Quoted passage:
Contributor Post Created with Sketch. The Saudi-Iranian Conflict Grows

 

Paul D. Miller is a Middle East expert paying close attention to the growing tensions between Iran and Saudi Arabia. On Monday, he wrote a Twitter thread explaining the situation. Here it is in story form:

As you read all the hot takes about the attacks on Saudi Arabia’s oil infrastructure and the U.S.’s purported plans to respond, here are some things to keep in mind:

It would be unprecedented if a non-state actor were capable of pulling off an attack like this without state support. The Houthi rebels have claimed responsibility and Iran has denied any role. I say “Big, if true.” I don’t buy it.

Remember those attacks on shipping in the gulf earlier this year? And the U.S. non-response to Iran’s shoot-down of an American drone? Perhaps Iran took the lesson that the U.S. lacks the inclination to respond to incidents in the Gulf anymore.

To be clear, that’s just speculation at this point, but it is reasonable speculation.
Assume for a moment Iran is responsible, directly or indirectly. Does that mean the U.S. should respond?

Saudi Arabia is not an “ally” of the United States. We have no mutual defense treaty with them and no president has ever designated them a Major Non-NATO Ally. We have exactly zero obligations to defend the Kingdom.

Given records:

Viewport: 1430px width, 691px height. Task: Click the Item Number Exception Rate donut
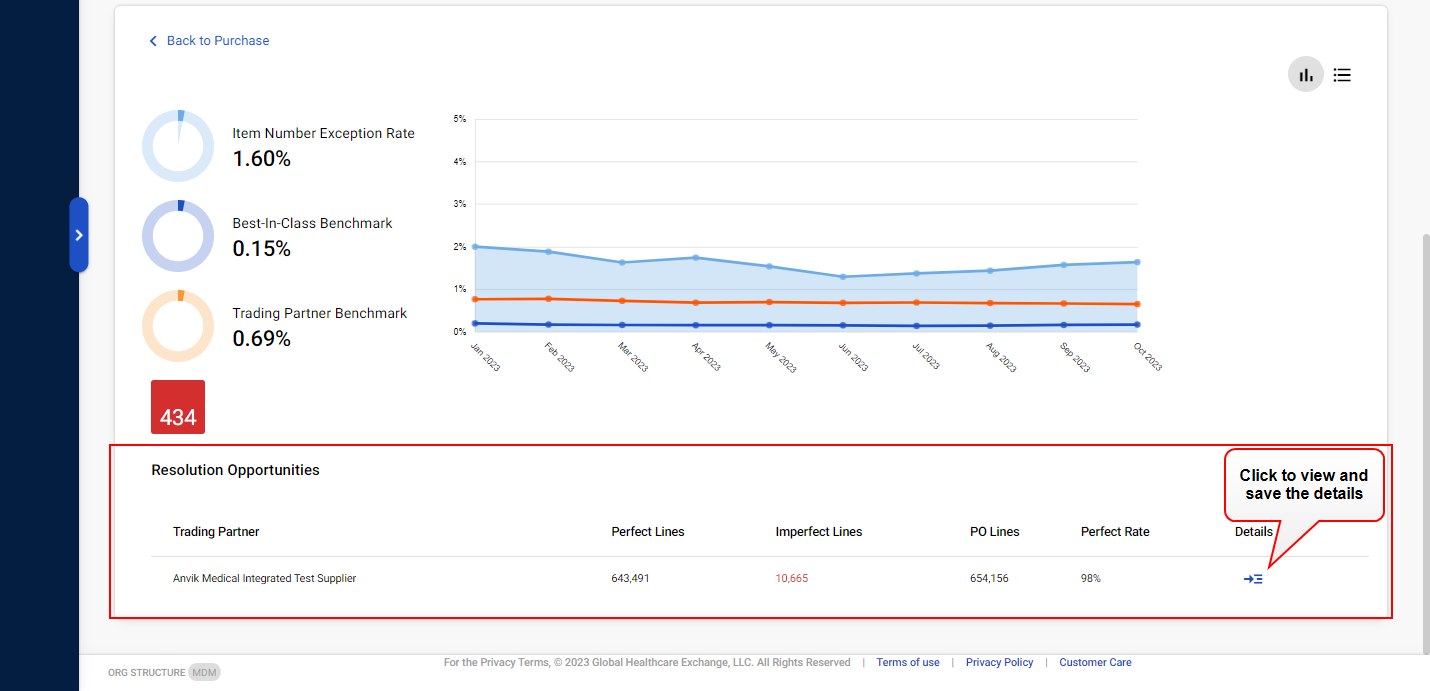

==

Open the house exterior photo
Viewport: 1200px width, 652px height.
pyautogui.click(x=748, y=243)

Objective 1:
Answer these about the article on the Saudi-Iranian conflict, one line each:
(a) Where did Paul D. Miller first write the piece?
(b) Which group has claimed responsibility for the attacks on Saudi Arabia's oil infrastructure?
(c) What designation has no U.S. president ever given Saudi Arabia?
Objective 2:
List every country named in the article on the Saudi-Iranian conflict, each only once.

Task response 1:
(a) In a Twitter thread.
(b) The Houthi rebels.
(c) Major Non-NATO Ally.

Task response 2:
Iran
Saudi Arabia
United States